BEGIN Excerpt

Procrastinating again, I have been reading “Mind as Software of the Brain” by Ned Block (available here). Here’s a fun passage:

Defining a word is something we can do in our armchair, by consulting our linguistic intuitions about hypothetical cases, or, bypassing this process, by simply stipulating a meaning for a word. Defining (or explicating) the thing is an activity that involves empirical investigation into the nature of something in the world.

One can’t really argue with that. Block uses the example to point out that the Turing test examines intelligence in the first sense (whether an observer would call a machine intelligent) and not in the second sense (whether an investigator would find a machine to be intelligent); and he sets up the rest of his argument nicely with this simple distinction.

I bring up the example – and not the argument – because I want to take it on a tangent. Let’s say we build a machine that actually is intelligent. Would it define an item “j” intuitively or through an investigation?

The definition machine which defines “j” intuitively might match “j” against a list of known items to find the corresponding definition; where there is no match, the machine adds “j” to the list and provides a new definition (perhaps in terms of the other definitions). The definition machine which defines “j” following an investigation of the item may describe its concrete properties, its uses, and its material composition; the machine decides which features rank most prominent and pegs the definition of “j” to those features.

END Excerpt

◆ Required tasks:
**1)** In the excerpt about definition, which sense of intelligence does the Turing test examine?
**2)** Render this sentence from the excerpt about definition in Spanish: "Let’s say we build a machine that actually is intelligent."
**3)** Carry on with the excerpt about definition, picking up after its final sentence.
The material comes from a separate source.

BEGIN Records provided

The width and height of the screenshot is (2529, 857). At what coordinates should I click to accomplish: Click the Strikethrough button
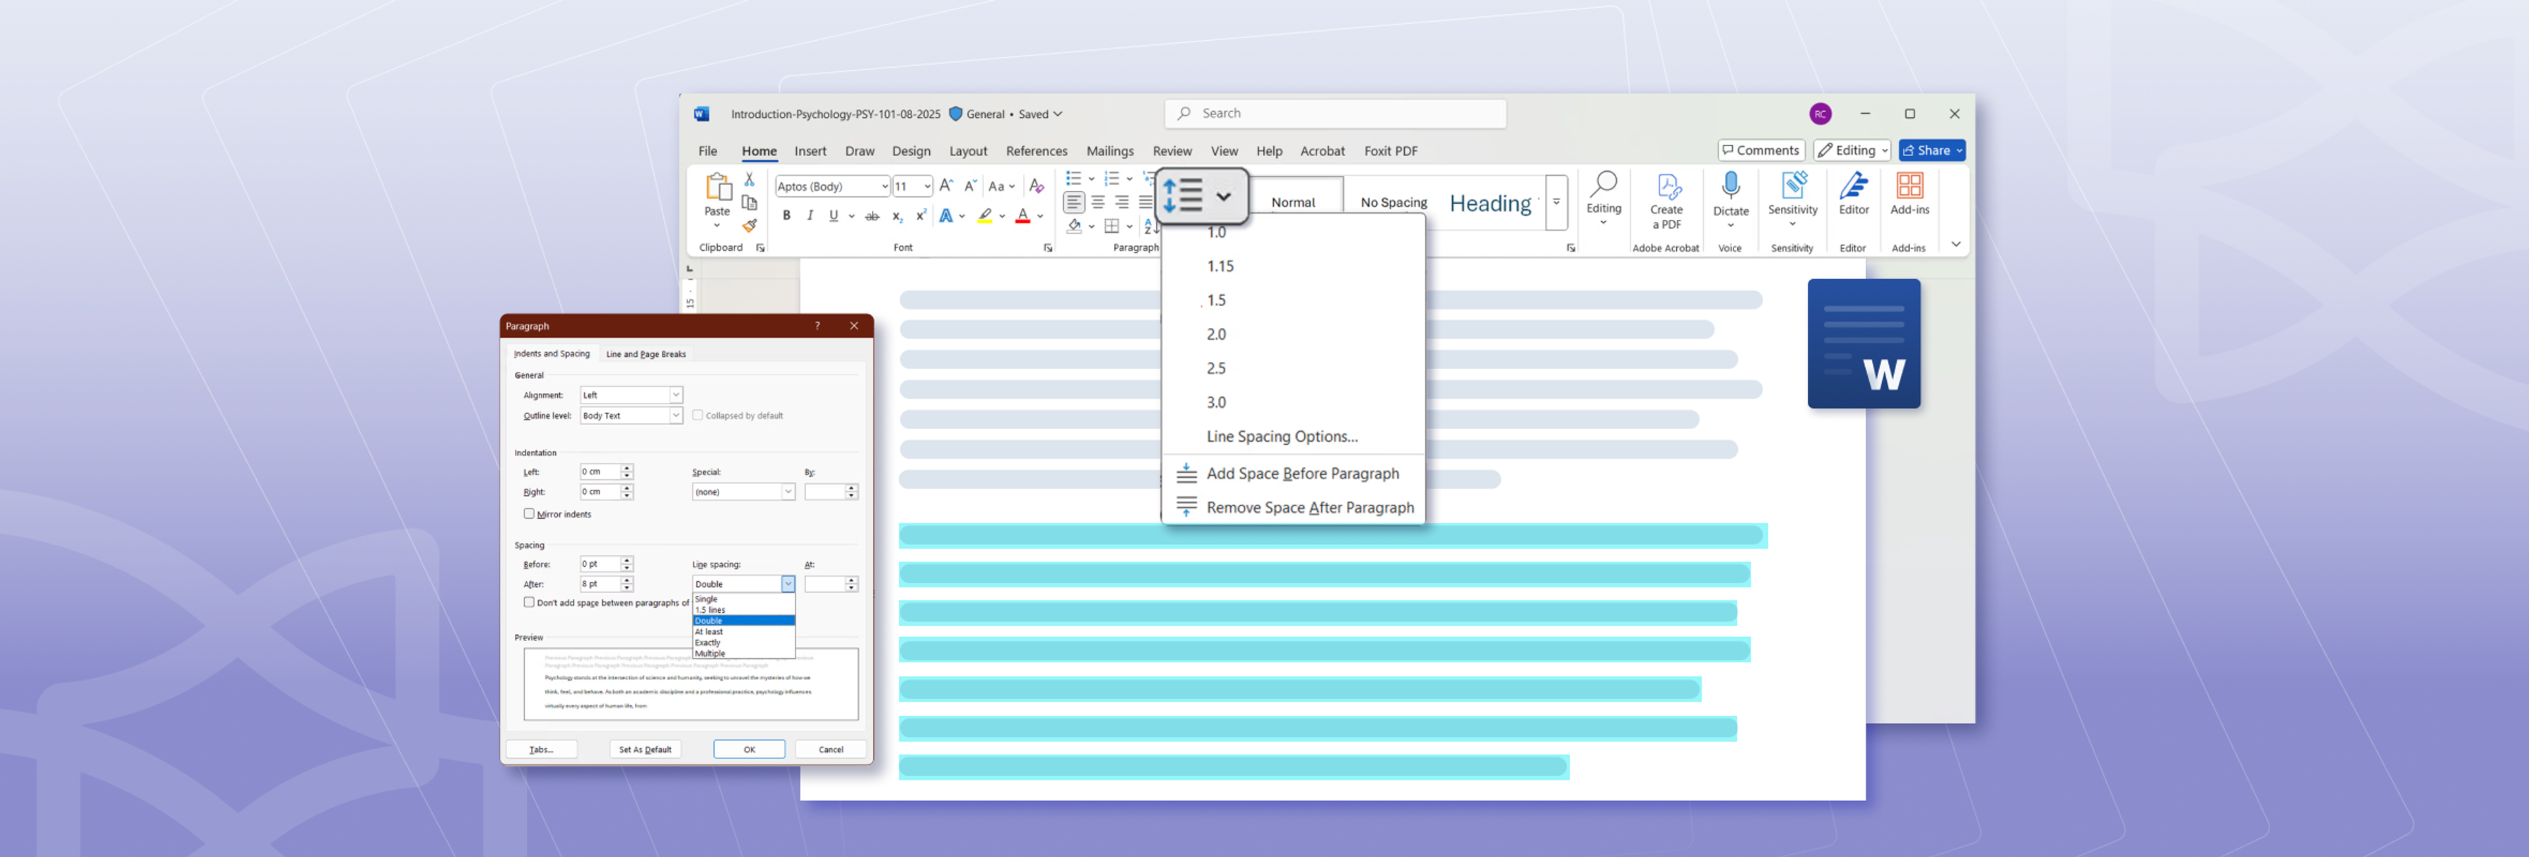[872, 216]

END Records provided
BEGIN Records provided

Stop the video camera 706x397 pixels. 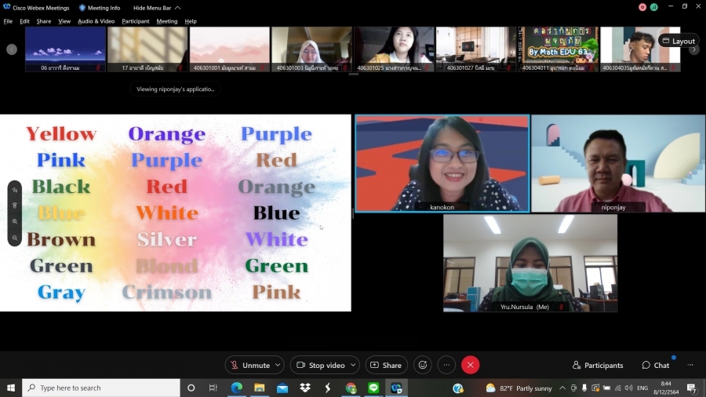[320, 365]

END Records provided

◆ Final results:
**1)** It examines intelligence in the first sense: whether an observer would call a machine intelligent.

**2)** Supongamos que construimos una máquina que realmente es inteligente.

**3)**
Interestingly, it’s hard to think of these as two separate machines – in part because our own minds utilize both processes – but examples of each exist. A search engine such as Google might represent an intuitive definition machine (Google simply finds things and puts them in a list, ready for near-instant reordering), and the Mars rover might represent an investigative definition machine (the rovers plot their own course across the Martian landscape while analyzing soil, sending results back to Earth). Now, imagine you put Google search algorithms on the Mars rovers: you might end up with an artificially intelligent definition machine. It won’t be able to do much besides make known certain facts about its environment, but it will do this extremely well.

This is a fun, slightly sci-fi topic that I think I’d like to return to.